* [Exercise] While reading through the material below, copy each line that holds the word "link".
——————————
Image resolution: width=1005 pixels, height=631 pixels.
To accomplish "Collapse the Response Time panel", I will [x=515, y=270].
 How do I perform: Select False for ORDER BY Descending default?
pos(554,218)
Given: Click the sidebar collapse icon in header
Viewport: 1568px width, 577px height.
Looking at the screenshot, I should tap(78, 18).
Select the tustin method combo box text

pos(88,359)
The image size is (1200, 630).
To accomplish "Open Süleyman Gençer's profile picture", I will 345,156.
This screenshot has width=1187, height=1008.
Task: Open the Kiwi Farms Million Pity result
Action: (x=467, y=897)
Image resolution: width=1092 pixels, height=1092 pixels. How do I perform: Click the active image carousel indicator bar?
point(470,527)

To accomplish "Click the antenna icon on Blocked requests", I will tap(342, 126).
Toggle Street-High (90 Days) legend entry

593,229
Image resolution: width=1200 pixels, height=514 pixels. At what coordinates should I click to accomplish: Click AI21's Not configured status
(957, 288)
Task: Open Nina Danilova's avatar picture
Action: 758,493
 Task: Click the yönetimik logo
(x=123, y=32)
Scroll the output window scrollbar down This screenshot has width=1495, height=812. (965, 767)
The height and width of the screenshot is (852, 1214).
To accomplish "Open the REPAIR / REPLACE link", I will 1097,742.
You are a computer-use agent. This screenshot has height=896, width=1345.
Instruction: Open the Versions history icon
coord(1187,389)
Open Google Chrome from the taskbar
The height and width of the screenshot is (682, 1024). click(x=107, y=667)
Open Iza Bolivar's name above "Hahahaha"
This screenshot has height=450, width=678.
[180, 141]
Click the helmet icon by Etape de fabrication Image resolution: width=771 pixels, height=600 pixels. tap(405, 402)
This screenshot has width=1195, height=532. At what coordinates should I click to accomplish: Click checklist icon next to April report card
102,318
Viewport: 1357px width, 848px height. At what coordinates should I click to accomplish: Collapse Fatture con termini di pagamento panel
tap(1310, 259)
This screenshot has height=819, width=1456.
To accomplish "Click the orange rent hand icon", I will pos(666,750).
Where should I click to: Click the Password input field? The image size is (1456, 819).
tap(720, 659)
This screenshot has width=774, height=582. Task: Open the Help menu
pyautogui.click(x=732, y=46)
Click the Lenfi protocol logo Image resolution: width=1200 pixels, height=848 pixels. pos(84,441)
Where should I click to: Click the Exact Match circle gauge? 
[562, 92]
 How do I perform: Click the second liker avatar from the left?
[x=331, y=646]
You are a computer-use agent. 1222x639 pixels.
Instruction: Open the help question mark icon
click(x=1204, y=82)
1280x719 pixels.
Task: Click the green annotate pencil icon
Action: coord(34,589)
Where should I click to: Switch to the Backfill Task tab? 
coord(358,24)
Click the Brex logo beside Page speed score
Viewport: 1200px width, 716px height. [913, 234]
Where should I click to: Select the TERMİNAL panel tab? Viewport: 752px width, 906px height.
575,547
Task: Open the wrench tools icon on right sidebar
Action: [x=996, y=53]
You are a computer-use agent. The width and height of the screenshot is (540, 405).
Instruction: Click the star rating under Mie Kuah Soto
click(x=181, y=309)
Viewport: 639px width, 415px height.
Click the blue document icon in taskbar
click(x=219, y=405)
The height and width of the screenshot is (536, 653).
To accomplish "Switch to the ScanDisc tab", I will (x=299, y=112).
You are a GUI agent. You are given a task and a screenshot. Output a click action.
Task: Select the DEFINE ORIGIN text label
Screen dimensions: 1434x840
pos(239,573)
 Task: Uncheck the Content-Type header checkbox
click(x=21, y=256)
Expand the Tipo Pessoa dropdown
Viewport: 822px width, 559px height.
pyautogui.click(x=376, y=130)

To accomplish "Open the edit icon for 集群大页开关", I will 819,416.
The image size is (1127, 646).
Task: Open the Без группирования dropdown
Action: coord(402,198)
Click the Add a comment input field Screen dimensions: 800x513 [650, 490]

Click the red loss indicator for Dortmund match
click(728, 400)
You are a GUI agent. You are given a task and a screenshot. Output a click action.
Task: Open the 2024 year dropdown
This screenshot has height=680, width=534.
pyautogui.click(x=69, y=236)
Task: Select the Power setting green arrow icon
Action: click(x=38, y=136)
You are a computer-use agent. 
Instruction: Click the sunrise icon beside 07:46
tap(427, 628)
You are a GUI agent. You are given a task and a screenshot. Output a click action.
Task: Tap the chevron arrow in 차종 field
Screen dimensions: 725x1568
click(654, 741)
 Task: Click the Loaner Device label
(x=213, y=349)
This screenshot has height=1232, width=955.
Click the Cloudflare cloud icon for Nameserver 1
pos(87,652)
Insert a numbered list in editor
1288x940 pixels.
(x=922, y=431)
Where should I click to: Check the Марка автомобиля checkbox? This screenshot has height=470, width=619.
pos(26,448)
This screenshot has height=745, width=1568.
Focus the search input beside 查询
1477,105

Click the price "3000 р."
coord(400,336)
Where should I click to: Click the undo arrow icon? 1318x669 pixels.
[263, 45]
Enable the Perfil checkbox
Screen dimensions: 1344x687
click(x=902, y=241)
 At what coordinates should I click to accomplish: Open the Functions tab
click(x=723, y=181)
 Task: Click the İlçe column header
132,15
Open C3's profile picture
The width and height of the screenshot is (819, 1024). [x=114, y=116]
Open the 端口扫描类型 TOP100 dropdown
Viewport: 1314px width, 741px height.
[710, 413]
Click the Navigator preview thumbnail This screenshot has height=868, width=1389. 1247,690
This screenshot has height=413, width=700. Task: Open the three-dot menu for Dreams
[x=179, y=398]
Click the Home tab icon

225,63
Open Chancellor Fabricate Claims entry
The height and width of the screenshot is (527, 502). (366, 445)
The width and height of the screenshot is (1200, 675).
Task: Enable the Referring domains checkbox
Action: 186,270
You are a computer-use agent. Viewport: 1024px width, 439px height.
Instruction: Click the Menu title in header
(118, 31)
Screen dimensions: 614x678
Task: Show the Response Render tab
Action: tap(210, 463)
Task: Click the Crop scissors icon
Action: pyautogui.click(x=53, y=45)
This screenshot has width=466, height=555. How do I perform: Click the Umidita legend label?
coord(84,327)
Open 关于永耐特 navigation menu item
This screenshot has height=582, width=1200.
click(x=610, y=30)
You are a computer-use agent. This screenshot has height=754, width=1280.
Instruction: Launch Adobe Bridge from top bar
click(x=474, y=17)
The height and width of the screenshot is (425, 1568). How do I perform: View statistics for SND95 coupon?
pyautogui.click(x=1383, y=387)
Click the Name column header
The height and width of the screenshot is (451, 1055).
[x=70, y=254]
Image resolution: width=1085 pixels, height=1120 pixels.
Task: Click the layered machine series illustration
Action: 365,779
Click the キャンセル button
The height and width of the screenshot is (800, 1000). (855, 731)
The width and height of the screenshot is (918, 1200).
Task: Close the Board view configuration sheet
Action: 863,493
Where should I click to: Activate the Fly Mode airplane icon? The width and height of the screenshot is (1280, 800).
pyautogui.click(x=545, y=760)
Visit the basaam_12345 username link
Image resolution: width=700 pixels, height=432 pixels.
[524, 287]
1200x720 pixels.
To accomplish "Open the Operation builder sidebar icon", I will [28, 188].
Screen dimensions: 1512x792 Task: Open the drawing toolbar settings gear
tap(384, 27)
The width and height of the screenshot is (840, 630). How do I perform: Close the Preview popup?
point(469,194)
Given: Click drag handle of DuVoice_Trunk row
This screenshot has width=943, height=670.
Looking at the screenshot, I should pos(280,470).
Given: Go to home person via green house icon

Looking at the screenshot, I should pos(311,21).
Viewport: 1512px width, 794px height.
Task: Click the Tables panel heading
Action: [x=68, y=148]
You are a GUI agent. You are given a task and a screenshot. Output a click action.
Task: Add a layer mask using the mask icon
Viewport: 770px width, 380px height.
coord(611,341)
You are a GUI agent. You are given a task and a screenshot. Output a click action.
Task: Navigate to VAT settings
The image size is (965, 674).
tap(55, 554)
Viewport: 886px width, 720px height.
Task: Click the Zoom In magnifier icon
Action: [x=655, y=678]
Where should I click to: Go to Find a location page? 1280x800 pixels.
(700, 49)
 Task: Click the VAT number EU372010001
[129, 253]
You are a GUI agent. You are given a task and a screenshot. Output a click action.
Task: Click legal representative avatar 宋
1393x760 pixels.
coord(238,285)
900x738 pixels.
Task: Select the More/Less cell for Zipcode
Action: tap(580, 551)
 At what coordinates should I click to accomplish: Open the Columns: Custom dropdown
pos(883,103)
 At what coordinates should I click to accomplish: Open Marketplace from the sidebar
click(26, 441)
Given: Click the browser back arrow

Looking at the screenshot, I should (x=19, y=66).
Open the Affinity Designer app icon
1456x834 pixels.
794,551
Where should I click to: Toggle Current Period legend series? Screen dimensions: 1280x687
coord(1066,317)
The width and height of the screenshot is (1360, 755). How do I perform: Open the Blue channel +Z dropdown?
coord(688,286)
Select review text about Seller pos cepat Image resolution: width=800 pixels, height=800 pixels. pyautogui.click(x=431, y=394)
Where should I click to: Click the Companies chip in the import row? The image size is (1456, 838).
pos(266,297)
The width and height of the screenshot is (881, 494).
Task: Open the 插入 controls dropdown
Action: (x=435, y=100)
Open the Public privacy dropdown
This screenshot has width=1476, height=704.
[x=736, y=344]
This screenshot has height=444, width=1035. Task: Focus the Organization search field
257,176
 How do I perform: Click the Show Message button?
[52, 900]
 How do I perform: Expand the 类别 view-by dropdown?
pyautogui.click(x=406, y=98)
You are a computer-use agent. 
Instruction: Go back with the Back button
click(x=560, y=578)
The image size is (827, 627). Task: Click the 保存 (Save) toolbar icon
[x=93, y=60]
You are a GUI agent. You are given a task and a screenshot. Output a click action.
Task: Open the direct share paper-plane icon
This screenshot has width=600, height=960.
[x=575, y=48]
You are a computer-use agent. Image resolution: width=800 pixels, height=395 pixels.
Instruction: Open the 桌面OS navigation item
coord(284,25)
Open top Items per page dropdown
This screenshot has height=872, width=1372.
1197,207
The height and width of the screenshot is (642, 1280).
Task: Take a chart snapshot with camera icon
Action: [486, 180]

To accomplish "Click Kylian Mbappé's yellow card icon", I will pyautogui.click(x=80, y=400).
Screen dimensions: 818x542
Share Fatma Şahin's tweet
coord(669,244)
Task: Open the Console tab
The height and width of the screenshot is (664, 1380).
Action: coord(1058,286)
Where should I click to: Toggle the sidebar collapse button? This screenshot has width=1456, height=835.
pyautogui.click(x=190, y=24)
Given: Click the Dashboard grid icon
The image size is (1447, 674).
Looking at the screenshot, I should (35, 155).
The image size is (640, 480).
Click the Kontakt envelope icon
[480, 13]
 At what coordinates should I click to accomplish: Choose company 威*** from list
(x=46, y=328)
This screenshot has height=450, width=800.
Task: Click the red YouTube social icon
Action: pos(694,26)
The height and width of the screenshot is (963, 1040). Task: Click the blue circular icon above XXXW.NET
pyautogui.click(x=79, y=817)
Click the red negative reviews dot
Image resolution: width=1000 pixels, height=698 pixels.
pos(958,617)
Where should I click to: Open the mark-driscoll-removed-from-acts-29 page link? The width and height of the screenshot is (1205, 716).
——————————
* [Answer to the exercise]
To accomplish "Open the REPAIR / REPLACE link", I will 1097,742.
Visit the basaam_12345 username link
Where should I click to: Open the mark-driscoll-removed-from-acts-29 page link? The width and height of the screenshot is (1205, 716).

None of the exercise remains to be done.